Controls for Non-Owned Vehicle Use

Implementing proper controls around non-owned vehicle use strengthens both your insurance program and your risk management posture. Require all employees who may drive personal vehicles for work purposes to provide proof of personal auto insurance with limits of at least $100,000 per person, $300,000 per accident, and $100,000 property damage. Run annual motor vehicle record checks on every employee, not just those assigned to company vehicles. Establish a written policy defining when personal vehicle use for work is authorized and by whom. These steps demonstrate to your insurer that you actively manage the non-owned auto exposure rather than ignoring it.

Tracking Hired Vehicles

For hired vehicles, maintain a log of every rental, lease, or borrowed vehicle your company uses throughout the year. Report this information to your insurer at each renewal so your hired auto coverage is priced accurately and your carrier is aware of the exposure. If you regularly rent cranes, specialized haulers, or heavy equipment that requires CDL operators, discuss these exposures specifically with your agent to ensure your HNOA coverage applies without restriction.

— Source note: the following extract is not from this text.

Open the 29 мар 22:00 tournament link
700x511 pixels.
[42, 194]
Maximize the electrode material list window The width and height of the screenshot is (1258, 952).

Subcontractor vehicle use creates another layer of complexity. When your tree service hires subcontract climbers or ground crews who bring their own vehicles to your job sites, you need to verify that they carry adequate auto liability limits on their own policies. However, even with certificates of insurance from subcontractors, your company can still face vicarious liability claims. Hired and non-owned auto coverage provides a backstop when the contractual risk transfer from subcontractor agreements proves insufficient.

The bottom line for tree service companies is straightforward. If any employee ever drives a personal vehicle for any work-related purpose, or if your company ever rents, leases, or borrows a vehicle, you need hired and non-owned auto coverage. The premium is minimal, the protection is essential, and the alternative, facing a six or seven-figure liability claim with no insurance response, is a business-ending risk that no tree service should accept. Ask your insurance agent to confirm that HNOA coverage is included in your current program, and if it is not, add it immediately.